Maverlized 14.03.2015
3. Deutscher Hang zur Perfektion ...
... ist noch immer das Image von uns im Ausland. Das zieht! Das SIEHT man dann auch am Produkt. Wenn es um (unsichtbaren) Sound geht, haben jedoch die pragmatischen Dänen schon immer die Nase vorn, wie man feststellt, wenn man in die Studios und Konzertsäle der Welt schaut. Und das für einen Gegenwert an Geld, der für Wohlklang im doppelten Sinn sorgt. Aber so ist er halt der Mensch: Oberflächlich im wahrsten Wortsinn.
Maverlized 14.03.2015
4. Instrumente ...
Zitat von marimba... punktförmig und hat nicht die Ausmasse eines Sarges. Sowohl bei manchen Herstellern als auch einer gewissen Klientel geht es v.a. ums Protzen (man betrachte das Äussere von Verstärkern in der Preisklasse ab ca. €5000). Heutzutage verfügt jeder Verstärker der Einstiegsklasse über einen hervorragenden DSP, der mit Leichtigkeit hohe und tiefe Frequenzen auftrennen kann. Dies gibt einem die Opportunität, zwei eher kleine Boxen für mittlere und hohe Frequenzen zu verwenden und die tiefen einem freundlichen Subwoofer zu überlassen (es dürfen auch zwei Subwoofer sein). Dieser Ansatz hat nur Vorteile: die Auswahl an Lautsprechern ist gigantisch, man braucht relativ wenig Platz und man kann die Technologie wählen (z.B. Bändchen-Hochtöner), die einem am meisten zusagt. Auch eine Ergänzung zum Surround-System ist möglich, wenn man das haben will.

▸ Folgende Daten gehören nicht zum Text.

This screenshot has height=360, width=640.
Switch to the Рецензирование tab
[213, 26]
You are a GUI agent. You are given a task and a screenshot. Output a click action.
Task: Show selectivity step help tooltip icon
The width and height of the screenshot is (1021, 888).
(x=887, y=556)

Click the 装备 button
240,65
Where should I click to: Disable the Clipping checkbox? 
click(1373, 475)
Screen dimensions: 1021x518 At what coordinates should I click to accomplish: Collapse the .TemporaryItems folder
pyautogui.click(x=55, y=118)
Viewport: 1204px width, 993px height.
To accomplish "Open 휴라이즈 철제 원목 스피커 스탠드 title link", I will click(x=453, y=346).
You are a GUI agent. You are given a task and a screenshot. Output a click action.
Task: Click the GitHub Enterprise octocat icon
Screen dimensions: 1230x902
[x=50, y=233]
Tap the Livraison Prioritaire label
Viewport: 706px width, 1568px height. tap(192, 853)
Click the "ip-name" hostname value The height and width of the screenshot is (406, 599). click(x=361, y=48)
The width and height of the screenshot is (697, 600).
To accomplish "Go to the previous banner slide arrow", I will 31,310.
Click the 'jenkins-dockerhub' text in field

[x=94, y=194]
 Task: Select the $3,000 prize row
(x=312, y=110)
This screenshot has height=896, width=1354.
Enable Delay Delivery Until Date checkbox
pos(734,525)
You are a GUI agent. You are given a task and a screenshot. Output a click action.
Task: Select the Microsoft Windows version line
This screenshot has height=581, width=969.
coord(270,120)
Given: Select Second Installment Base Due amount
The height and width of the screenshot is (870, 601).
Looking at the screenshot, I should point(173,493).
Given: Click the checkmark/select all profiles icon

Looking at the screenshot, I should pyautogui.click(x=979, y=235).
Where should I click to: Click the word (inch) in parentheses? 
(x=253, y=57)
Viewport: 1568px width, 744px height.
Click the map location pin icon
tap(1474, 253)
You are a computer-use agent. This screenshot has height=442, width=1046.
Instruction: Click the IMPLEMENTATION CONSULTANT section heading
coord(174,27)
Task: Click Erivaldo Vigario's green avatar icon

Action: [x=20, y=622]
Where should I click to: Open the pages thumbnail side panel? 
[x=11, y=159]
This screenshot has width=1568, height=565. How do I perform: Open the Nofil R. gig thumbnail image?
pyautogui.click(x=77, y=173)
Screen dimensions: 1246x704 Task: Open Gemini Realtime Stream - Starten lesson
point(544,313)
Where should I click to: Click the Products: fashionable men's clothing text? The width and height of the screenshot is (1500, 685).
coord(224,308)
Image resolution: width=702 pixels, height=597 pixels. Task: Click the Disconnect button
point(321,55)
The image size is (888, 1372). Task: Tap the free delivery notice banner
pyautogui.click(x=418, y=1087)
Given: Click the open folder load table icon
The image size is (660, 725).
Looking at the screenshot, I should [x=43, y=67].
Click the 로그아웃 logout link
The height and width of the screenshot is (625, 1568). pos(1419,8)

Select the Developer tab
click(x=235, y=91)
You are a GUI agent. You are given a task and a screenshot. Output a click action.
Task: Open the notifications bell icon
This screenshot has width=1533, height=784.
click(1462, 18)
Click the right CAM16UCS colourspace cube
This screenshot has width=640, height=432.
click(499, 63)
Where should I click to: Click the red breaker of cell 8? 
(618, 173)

... sind bekanntlich keine Punktquellen! Warum wohl? Beim Auto sagt man: "Hubraum ist durch nichts zu ersetzten - außer durch noch mehr Hubraum!" Das gilt bei Akustik auch für Schallquellen (Lautsprecherboxen). Dass man dann die aktiven Elemente so klein wie möglich machen sollte, liegt schon allein an der Tatsache, dass die bewegte Masse klein sein soll, um den hohen Fouriertransformierten jedes Tones auch ideal folgen zu können. Ein wenig Physik könnte Ihnen nicht schaden. Im Prinzip verstehe ich aber, worauf Sie hinaus wollen. Da stimme ich mit Ihnen überein: Die meisten Superreichen wollen nur protzen und mehr Schein als Sein. Das sieht man z.T. auch an den gewählten Materialien, die akustisch die Tränen in die Augen treiben!
tangshode 14.03.2015
5. Lasst es uns ihnen gönnen!
Die Produkte sind zwar mit ihren Phantasiepreisen maßlos überteuert, aber solange die Nachfrage das Angebot erreicht oder gar übersteigt ist doch alles prima. Hersteller ist glücklich. Kunde ist glücklich. Die Schallwandler und Verstärker sehen meist richtig schmuck aus und klingen ja nun wirklich nicht schlecht. Haben unsere Hersteller es eigentlich inzwischen geschafft, absolut lineare Frequenzgänge bei Verstärkung und Schallwandlung (bei Originalschallpegel ) zu erreichen?